Solaris then can start using the new resource. In the case of added CPUs, that means dispatching processes
and potentially binding interrupts to the new CPUs. For memory, Solaris adds the new memory pages to its
"free" list and starts using them. Comparable actions occur with network and disk devices: they are recognised
by Solaris and then used.
Removing is the reverse process: after receiving the DR message to free specific CPUs,
Solaris unbinds interrupts assigned to the CPUs and stops dispatching process threads.
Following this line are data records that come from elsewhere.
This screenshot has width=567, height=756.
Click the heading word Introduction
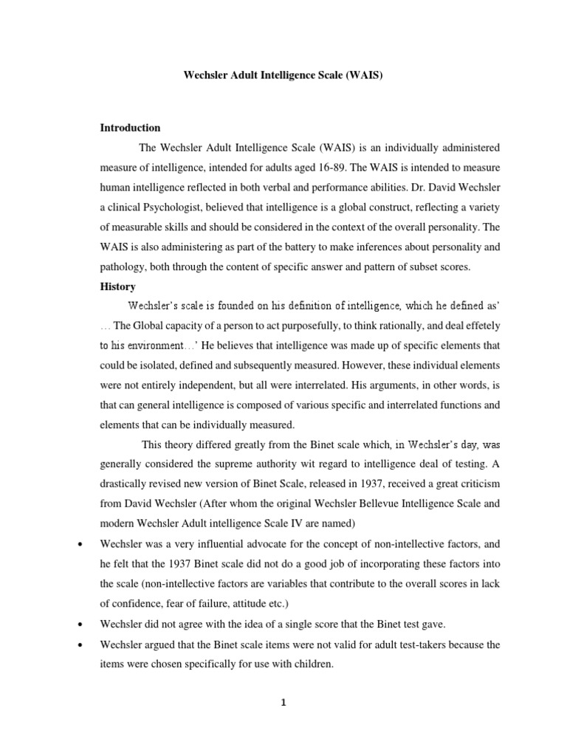coord(130,128)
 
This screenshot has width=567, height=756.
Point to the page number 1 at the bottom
coord(283,702)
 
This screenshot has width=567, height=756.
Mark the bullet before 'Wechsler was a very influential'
coord(79,544)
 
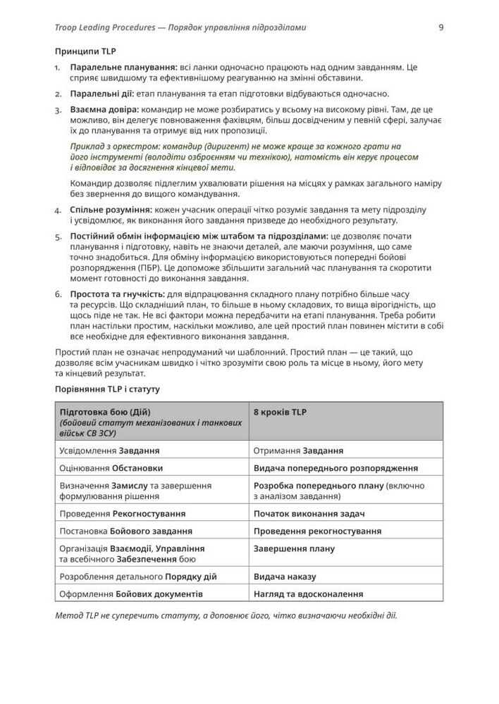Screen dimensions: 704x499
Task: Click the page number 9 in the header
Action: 441,28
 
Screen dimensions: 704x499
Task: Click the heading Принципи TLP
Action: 85,52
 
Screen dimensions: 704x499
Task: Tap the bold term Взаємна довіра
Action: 104,110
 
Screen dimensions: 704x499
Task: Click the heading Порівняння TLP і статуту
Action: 107,389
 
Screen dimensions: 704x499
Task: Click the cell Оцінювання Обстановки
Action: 112,468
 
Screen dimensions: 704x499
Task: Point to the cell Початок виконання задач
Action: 309,514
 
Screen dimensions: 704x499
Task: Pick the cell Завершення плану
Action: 294,549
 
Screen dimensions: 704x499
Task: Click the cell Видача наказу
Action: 285,577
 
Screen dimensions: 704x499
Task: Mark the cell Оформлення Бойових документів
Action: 132,595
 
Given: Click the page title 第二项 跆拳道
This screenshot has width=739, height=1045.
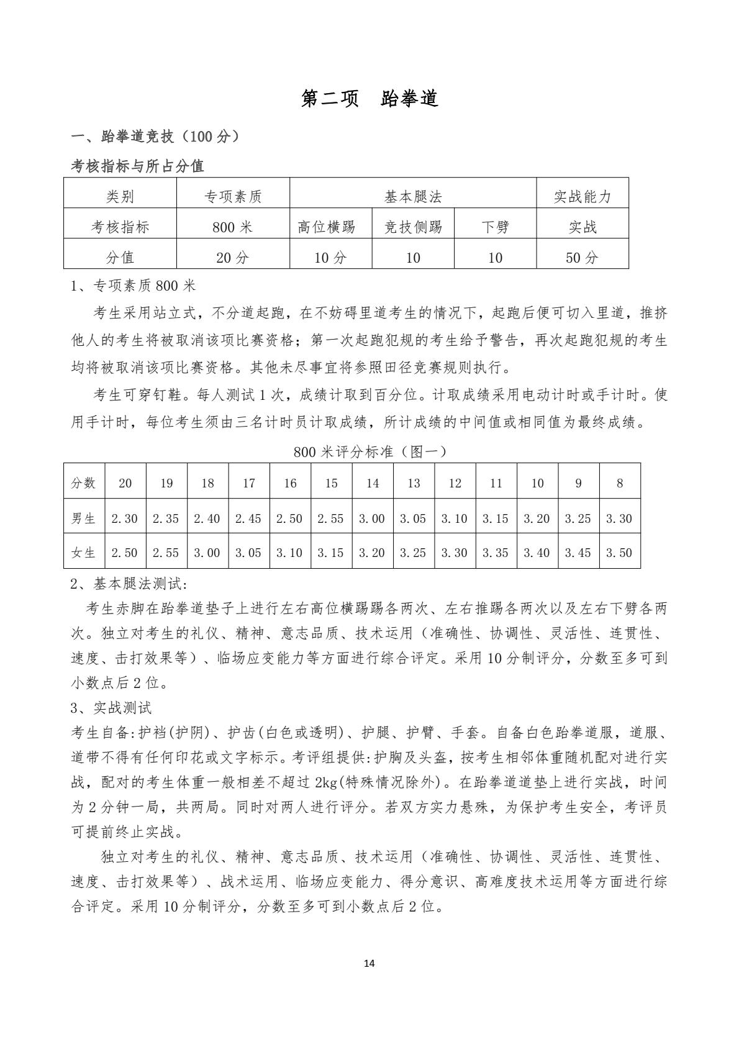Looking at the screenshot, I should pyautogui.click(x=370, y=98).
That takes very little time.
primary # ldm list
NAME STATE FLAGS CONS VCPU MEMORY UTIL UPTIME
primary active -n-cv- SP 16 4G 1.0% 6d 22h 29m
ldom1 active -n---- 5000 16 8G 0.9% 6h 59m
primary # ldm set-core 5 ldom1
primary # ldm list
NAME STATE FLAGS CONS VCPU MEMORY UTIL UPTIME
primary active -n-cv- SP 16 4G 0.2% 6d 22h 29m
ldom1 active -n---- 5000 40 8G 0.1% 6h 59m
primary # ldm set-core 2 ldom1
primary # ldm list
NAME STATE FLAGS CONS VCPU MEMORY UTIL UPTIME
primary active -n-cv- SP 16 4G 1.0% 6d 22h 29m
ldom1 active -n---- 5000 16 8G 0.9% 6h 59m
Memory pages are vacated by copying their contents to other memory locations and wiping them clean.
Solaris may have to swap memory contents to disk if the remaining RAM isn't enough to hold all the contents.
For this reason, deallocating memory can take longer on a loaded system. Even on a lightly loaded
system it took several 7 or 8 seconds to switch the domain below between 8GB and 24GB of RAM.
primary # ldm set-mem 24g ldom1
primary # ldm list
NAME STATE FLAGS CONS VCPU MEMORY UTIL UPTIME
primary active -n-cv- SP 16 4G 0.1% 6d 22h 36m
ldom1 active -n---- 5000 16 24G 0.2% 7h 6m
primary # ldm set-mem 8g ldom1
primary # ldm list
NAME STATE FLAGS CONS VCPU MEMORY UTIL UPTIME
primary active -n-cv- SP 16 4G 0.7% 6d 22h 37m
ldom1 active -n---- 5000 16 8G 0.3% 7h 7m
What if the device is in use?
(this is the anecdote that inspired this blog post)
If CPU or memory is being removed, releasing it pretty straightforward, using the method described above.
The resources are released, and Solaris continues with less capacity.
It's not as simple with a network or I/O device: you don't want to yank a device out from underneath an application
that might be using it. In the following example, I've added a virtual network device to ldom1 and want to take it away,
even though it's been plumbed.
primary # ldm rm-vnet vnet19 ldom1
Guest LDom returned the following reason for failing the operation:
Resource Information
---------------------------------------------------------- -----------------------
/devices/virtual-devices@100/channel-devices@200/network@1 Network interface net1
VIO operation failed because device is being used in LDom ldom1
Failed to remove VNET instance
That's what I call a helpful error message - telling me exactly what was wrong.
In this case the problem is easily solved. I know this NIC is seen in the guest as net1 so:
ldom1 # ifconfig net1 down unplumb
Now I can dispose of it, and even the virtual switch I had created for it:
primary # ldm rm-vnet vnet19 ldom1
primary # ldm rm-vsw primary-vsw9
If I had to take away the device disruptively, I could have used ldm rm-vnet -f
but that could disrupt whoever was using it. It's better if that can be avoided.
Summary
Oracle VM Server for SPARC provides dynamic reconfiguration, which lets you modify a guest domain's
CPU, memory and I/O configuration on the fly without reboot. You can add and remove resources as needed,
and even automate this for CPUs by setting up resource policies.
Taking things away can be more complicated than giving, especially for devices like disks and networks
that may contain application and system state or be involved in a transaction. LDoms and Solaris cooperative
work together to coordinate resource allocation and de-allocation in a safe and effective way.
For best practices, use dynamic reconfiguration to make the best use of your system's resources.